One more narrative: schools alone cannot heal all the wounds of poverty and racism, no matter how long the school day, because there is a limit to how much remediation of basic skills you can ask a kid to tolerate in a given day. All students need recess, the arts, advisory, vocational exposure—not just the prosperous kids whose basic skills are secure. At our best we’ll still have to prioritize the options. As a mentor of mine said to me once when I was struggling with all the needs of my school: “You can do anything, but you can’t do everything.” Schools operate in a world of infinite need and finite resources, and you make hard decisions about what you can do.

The synthesis of these narratives compels much thought. Is it as simple and ultimately complex that different communities of children need what may look like significantly different schools?

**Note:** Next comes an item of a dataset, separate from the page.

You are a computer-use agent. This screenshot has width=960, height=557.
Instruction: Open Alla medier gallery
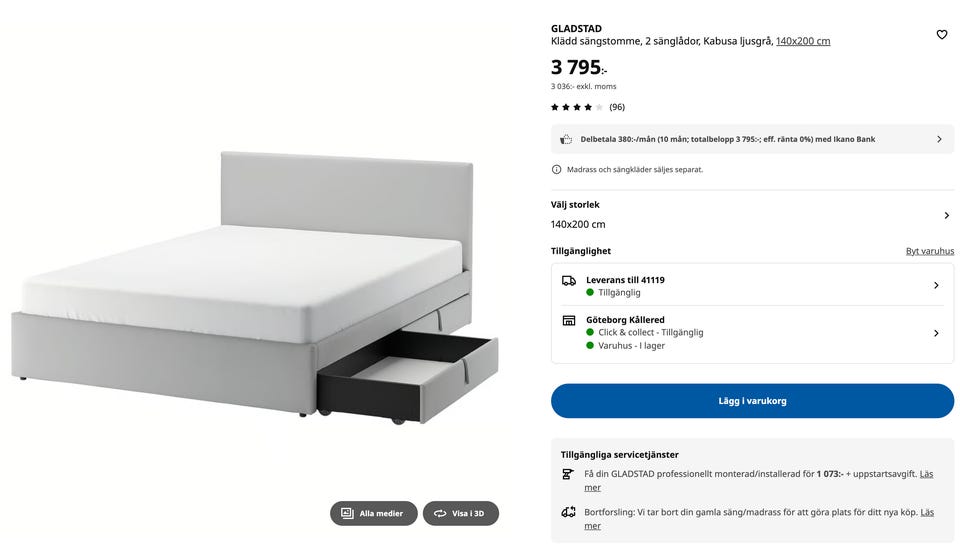click(x=373, y=514)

These overlapping and at times competing narratives contribute to a shared dilemma: we are fragmented in our struggle against the forces most of us identify as a threat to democratic schooling: privatization that diverts the limited funding already available to the most needy school systems; undermining of the teacher as a professional; over-reliance on standardized testing. It’s a sad fact that thousands of parents in the Boston schools are trying to get their children into charters--the love of their kids understandably trumps long-term political theory.
At one point in L.A. I am in the audience for a panel discussing the whole child initiative. The members of the panel are articulate and deeply critical of the status quo of schooling, and the audience members are the choir, and everyone who speaks says, “WE should…” or “THEY should…” or “THEY shouldn’t…” I started getting antsy. I remembered back to an organizing meeting of my youth when my buddy and I realized that as long as people spoke in “We” and “They” terms, nothing was about to happen. We decided to say, “Here’s what I am going to do, and if you want to do that too, come see me.” Not sure what I am going to do now.
I am thinking of the notion of working upstream and downstream: those of us in human services are working at a river, pulling drowning people out to safety as much as we can; we need some of us heading upstream to find out who and what is pushing all these people into the river. How do I find other hands to link with up and down the river?
My most hopeful notion is that the work of the 12,000 passionate educators surrounding me in L.A. was but a fraction of our larger community. We are a huge reservoir of  potential and kinetic energy—for now keeping the educational system functioning as well as it can, perhaps just a decisive moment or two away from cleaning up the river.